In a fat guy's case, wouldn't it be the Bulk? 

I was thinking Santa...


----------



## Paquito (Sep 1, 2010)

bionic_eggplant said:


> In a fat guy's case, wouldn't it be the Bulk?
> 
> I was thinking Santa...



Slutty Santa?


----------



## Zowie (Sep 1, 2010)

Paquito said:


> Slutty Santa?



Only you could pull that one off.


----------



## Melian (Sep 1, 2010)

Carl1h said:


> Makes me wonder, what does/would the collective brain trust here do to put fat men in cool costumes?

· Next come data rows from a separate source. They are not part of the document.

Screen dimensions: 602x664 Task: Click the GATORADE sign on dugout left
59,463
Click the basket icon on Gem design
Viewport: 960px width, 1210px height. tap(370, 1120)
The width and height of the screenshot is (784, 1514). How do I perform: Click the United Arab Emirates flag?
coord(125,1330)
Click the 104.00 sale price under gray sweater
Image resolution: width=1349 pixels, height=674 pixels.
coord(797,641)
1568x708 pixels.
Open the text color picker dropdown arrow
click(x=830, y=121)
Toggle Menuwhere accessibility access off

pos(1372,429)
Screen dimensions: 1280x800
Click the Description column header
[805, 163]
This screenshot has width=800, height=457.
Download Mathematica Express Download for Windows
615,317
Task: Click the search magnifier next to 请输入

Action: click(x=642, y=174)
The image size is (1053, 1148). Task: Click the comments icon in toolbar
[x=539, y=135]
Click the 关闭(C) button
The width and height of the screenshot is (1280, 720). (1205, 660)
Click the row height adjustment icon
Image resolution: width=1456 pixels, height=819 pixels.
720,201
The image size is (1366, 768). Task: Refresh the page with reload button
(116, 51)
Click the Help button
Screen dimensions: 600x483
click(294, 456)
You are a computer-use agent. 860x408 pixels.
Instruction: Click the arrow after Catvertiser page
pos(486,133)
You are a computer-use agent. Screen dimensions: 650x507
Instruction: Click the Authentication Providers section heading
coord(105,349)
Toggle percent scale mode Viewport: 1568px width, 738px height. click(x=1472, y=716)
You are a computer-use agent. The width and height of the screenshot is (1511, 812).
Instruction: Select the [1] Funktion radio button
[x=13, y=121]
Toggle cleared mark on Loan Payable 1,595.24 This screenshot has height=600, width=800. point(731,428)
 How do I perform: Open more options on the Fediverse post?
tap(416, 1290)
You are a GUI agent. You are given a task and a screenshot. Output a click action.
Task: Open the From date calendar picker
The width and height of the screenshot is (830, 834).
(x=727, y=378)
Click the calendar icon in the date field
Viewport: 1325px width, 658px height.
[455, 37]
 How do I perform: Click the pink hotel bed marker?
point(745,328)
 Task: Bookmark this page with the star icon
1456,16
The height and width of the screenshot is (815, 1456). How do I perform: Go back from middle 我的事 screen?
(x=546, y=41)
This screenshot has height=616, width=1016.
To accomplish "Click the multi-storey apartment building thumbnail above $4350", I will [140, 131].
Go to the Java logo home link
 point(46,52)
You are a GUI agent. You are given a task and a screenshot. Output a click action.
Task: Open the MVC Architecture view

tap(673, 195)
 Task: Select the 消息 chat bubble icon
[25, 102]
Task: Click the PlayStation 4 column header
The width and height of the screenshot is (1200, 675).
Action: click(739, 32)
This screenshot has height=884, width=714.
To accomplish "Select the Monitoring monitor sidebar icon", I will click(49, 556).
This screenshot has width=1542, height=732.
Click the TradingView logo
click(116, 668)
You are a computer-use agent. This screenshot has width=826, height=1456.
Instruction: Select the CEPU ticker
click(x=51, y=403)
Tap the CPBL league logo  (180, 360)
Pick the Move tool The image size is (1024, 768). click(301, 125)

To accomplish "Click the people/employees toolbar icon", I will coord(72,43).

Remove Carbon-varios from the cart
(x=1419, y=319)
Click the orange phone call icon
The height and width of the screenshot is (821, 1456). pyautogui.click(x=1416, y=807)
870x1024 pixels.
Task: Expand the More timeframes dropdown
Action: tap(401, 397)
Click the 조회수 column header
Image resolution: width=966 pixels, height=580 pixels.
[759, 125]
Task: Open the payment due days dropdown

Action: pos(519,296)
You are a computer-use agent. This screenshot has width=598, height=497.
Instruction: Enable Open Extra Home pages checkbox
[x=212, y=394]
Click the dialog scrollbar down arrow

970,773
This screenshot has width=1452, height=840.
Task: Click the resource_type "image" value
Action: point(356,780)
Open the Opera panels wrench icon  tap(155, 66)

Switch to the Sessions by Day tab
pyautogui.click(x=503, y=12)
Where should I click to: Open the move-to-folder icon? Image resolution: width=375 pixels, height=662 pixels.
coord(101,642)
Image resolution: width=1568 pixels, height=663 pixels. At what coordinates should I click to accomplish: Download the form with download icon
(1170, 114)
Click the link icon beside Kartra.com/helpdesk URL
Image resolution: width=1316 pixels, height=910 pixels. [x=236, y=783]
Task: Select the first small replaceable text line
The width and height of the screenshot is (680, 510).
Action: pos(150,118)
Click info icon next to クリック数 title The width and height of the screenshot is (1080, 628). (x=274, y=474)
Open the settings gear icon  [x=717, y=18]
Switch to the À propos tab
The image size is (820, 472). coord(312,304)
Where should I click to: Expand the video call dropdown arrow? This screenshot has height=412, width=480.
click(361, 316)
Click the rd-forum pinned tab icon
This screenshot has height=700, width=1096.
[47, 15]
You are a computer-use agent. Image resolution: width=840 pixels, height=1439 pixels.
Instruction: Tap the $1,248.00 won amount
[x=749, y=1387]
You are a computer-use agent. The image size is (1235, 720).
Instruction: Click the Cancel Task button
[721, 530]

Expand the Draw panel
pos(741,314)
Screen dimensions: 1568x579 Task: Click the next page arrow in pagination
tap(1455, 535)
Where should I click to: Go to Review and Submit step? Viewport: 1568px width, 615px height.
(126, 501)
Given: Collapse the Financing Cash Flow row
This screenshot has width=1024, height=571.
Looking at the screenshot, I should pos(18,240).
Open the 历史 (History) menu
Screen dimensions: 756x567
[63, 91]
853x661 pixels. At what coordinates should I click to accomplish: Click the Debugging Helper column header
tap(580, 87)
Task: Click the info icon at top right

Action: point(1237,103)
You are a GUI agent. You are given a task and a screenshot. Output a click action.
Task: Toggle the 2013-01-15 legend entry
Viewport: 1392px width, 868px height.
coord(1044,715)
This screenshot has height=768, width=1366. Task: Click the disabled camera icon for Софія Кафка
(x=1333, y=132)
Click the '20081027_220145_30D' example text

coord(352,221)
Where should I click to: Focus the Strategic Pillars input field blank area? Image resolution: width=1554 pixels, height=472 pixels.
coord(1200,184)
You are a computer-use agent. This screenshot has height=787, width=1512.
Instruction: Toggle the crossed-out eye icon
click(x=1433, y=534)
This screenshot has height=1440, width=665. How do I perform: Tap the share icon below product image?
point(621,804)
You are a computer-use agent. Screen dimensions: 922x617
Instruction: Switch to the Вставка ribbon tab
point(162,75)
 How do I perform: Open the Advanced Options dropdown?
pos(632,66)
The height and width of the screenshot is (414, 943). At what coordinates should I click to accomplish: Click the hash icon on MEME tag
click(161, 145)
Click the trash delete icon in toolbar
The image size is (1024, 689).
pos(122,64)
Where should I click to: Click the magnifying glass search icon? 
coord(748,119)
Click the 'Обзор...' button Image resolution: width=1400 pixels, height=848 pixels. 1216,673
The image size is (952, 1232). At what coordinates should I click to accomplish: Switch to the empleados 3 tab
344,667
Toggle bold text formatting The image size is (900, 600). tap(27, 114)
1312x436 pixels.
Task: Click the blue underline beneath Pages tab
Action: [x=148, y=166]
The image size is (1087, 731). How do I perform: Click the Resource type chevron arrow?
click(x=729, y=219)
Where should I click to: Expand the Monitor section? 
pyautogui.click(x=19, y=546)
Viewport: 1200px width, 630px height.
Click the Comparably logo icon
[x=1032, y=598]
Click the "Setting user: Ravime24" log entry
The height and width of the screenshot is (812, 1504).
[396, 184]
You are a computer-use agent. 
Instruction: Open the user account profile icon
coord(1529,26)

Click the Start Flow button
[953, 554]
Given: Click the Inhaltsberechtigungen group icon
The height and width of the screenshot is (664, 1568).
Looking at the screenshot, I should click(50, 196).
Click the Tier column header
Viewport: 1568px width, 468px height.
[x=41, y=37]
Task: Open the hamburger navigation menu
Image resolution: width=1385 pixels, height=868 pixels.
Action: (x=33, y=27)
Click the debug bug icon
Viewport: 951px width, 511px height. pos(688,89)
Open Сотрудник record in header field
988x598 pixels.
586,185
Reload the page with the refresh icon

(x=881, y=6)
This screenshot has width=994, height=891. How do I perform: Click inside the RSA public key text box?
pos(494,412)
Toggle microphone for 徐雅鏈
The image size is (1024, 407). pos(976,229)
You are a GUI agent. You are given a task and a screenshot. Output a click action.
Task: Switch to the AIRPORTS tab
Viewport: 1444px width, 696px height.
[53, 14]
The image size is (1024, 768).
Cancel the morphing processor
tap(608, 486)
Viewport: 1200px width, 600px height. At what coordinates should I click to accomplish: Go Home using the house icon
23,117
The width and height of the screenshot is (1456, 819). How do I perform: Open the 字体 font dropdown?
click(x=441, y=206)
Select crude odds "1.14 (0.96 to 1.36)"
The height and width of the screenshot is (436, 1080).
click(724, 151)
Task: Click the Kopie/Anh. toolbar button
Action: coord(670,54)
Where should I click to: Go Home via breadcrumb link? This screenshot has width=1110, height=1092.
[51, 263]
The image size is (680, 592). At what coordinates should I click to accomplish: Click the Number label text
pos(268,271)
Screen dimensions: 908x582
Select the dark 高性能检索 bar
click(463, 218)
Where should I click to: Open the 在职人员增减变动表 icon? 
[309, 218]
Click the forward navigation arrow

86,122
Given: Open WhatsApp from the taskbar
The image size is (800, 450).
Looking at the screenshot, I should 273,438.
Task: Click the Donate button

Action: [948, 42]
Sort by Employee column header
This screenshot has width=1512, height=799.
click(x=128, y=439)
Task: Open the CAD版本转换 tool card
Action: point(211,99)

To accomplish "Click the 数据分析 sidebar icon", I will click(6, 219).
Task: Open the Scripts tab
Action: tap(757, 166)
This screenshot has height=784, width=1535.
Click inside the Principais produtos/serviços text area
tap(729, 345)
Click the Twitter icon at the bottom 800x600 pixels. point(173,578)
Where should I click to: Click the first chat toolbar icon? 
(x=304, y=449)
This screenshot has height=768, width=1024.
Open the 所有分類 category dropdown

The easiest way to make cool costumes for fat guys is to let accessories be the focal points. For example, take 20 min and learn how to do some decent movie makeup (it's not difficult in a lot of situations), then you've always got some creative zombie costumes as backup and, really, you have so much freedom with those. Any person can turn into a zombie: bankers, hookers, sea captains, sherpas....just go for it 

It's the same with steampunk - usually, guys need some pretty basic clothing (jacket, plain pants), but it's all in the details. Like I said before though, the details are expensive, but I've seen some fat guys rocking awesome steampunk looks (they must have had the $$).


----------



## RJI (Sep 1, 2010)

Its Santa or nothing... built in excuse to let girls sit on you at parties.


----------



## charlieversion2 (Sep 1, 2010)

Steampunk Santa










Just not Fat enough.........


----------



## RVGleason (Sep 1, 2010)

I played Sir Toby Belch in a production of 'Twelfth Night' this summer. It might make a nice Halloween costume. 

RV :eat1: 

View attachment TobyLaugh2.jpg


----------



## Mordecai (Sep 2, 2010)

I like costumes that are intentionally lazy and rather uninspired. Last year I made a sandwich board. This year I am leaning to just making an arrow pointing down reading: I am here.


----------



## theronin23 (Sep 2, 2010)

ChrisVersion2 said:


>



ZOMG Hipster Santa! 

KILL IT WITH FIRE!


----------



## Buffetbelly (Sep 3, 2010)

and other assorted actual official plus sized men's costumes not requiring any work:


----------



## Buffetbelly (Sep 3, 2010)

*Have a seat, ladies! 
Which way to the taco bar?*


----------



## Ninja Glutton (Sep 3, 2010)

I did the fat priest like 2 years in a row because I'm lazy lol

I'm considering either an ape costume or ninja turtle this year


----------



## rabbitislove (Sep 3, 2010)

ChrisVersion2 said:


> Steampunk Santa
> 
> 
> 
> ...



He'd be a good fat guy  

I like the hippie costume, although I need to be more creative because thats me 24/7. Have no idea what Im doing for the 'ween.


----------



## CherryRVA (Sep 4, 2010)

theronin23 said:


> ZOMG Hipster Santa!
> 
> KILL IT WITH FIRE!



This is fucking great, love it!


----------



## MaybeX (Sep 4, 2010)

Stick with the basics.


----------



## Wanderer (Sep 6, 2010)

My costume several Halloweens running has been Bear in the Big Blue House. (I tried a werewolf one year and scared the cat to bits.) 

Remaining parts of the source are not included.